Como resumen, quedan un par de ideas tan sencillas como ciertas, que de puro obvio pasamos por alto en nuestra vida más de la cuenta. La primera es que encontrar lo que de verdad nos entusiasma no es tarea nada fácil. Puede costar años —incluso toda una vida, como decía nuestro filósofo del comienzo en su locución telefónica—. De hecho, hay muchísimas cosas que nunca siquiera conoceremos; menos aún las experimentaremos o nos apasionaremos con ellas.
La segunda es que descubrir aquello en lo que somos realmente buenos, mejores que la mayoría, tampoco es nada fácil, por evidente que parezca. Tener un diagnóstico certero de nuestras mejores habilidades requiere un largo proceso de experimentación y aprendizaje que lleva su tiempo. Estoy seguro de que muchas personas se mueren sin saberlo del todo.
Y por supuesto si, una vez descubiertas ambas cosas, podemos unirlas en nuestra dedicación —al menos durante buena parte de nuestro tiempo—, incluso hacerlo profesionalmente, pues el círculo virtuoso se cierra y, 'voilà!', henos aquí felices. Tiene tanta lógica que podría aconsejarlo cualquier abuela a su nieto, ya sea en un pueblo de Castilla o en una granja de Iowa.
En fin, podría trivializar y desdeñar estas reflexiones por ser demasiado naífs. Pero la cosa tiene su miga, hay que reconocerlo. Ahora que volvemos de vacaciones y regresamos a nuestras rutinas, ¿cuántos de ustedes disfrutan de verdad con lo que hacen y experimentan a menudo esa sensación de plenitud y fluidez tan satisfactoria? ¿Les ocurre en el trabajo, en sus aficiones, en su tiempo de ocio? ¿Y cuántos conocen de verdad aquello que hacen estupendamente bien, en lo que destacan claramente sobre el resto y son reconocidos por ello?

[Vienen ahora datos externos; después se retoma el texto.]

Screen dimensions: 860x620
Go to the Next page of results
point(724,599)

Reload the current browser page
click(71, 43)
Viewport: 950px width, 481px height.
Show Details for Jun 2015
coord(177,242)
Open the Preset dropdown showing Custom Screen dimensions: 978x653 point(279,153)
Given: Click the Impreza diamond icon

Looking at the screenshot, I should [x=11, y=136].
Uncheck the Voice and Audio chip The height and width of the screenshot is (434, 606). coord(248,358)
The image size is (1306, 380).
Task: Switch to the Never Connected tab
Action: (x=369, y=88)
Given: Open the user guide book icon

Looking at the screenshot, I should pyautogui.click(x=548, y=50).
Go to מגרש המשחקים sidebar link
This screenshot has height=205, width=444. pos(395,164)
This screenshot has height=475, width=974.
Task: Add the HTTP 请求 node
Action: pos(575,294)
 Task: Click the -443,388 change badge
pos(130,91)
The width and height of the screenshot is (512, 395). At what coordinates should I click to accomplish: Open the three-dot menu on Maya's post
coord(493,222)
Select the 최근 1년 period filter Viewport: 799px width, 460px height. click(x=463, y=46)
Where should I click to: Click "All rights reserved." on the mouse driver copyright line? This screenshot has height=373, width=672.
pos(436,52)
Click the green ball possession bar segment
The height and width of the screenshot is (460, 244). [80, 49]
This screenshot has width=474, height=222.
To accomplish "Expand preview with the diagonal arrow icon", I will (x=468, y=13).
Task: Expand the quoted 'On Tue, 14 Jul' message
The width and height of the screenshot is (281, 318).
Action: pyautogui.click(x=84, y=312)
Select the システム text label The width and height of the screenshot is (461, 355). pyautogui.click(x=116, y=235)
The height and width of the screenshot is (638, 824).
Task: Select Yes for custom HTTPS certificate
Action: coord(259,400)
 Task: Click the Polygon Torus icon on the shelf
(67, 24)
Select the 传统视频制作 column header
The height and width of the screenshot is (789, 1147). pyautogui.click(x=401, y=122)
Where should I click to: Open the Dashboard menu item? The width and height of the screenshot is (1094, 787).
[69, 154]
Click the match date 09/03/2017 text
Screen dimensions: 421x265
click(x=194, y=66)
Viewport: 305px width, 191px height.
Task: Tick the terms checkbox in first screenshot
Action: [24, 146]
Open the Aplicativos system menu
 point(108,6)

Para responder a estas preguntas hay dos condicionantes previos. Por un lado, como decíamos, la posesión de un excelente y fidedigno autoconocimiento. Por otro, la respuesta dependerá de la magnitud que tenga su universo de cosas conocidas y experimentadas. A medida que este universo se amplíe, las posibilidades de encontrar más respuestas a las citadas preguntas —y otras parecidas— también se ampliarán.
Y, como colofón, ampliar el universo de lo que conocemos para descubrir lo que realmente nos entusiasma y también lo que somos capaces de hacer excelentemente, va a depender en última instancia de nuestra motivación para explorar, expandirnos y progresar. Este deseo expansivo varía mucho entre las personas. Muchas no sienten demasiado esa vocación, mezcla de curiosidad y de ambición. Una pena, porque no son conscientes de lo que se pueden estar perdiendo. Si a eso le sumas el paso de los años, este deseo debería convertirse en urgencia. Alguien dijo que envejecemos cuando el peso de nuestros recuerdos es mayor que el de nuestros proyectos. Así es que yo les deseo, de momento, un nuevo curso lleno de nuevos proyectos.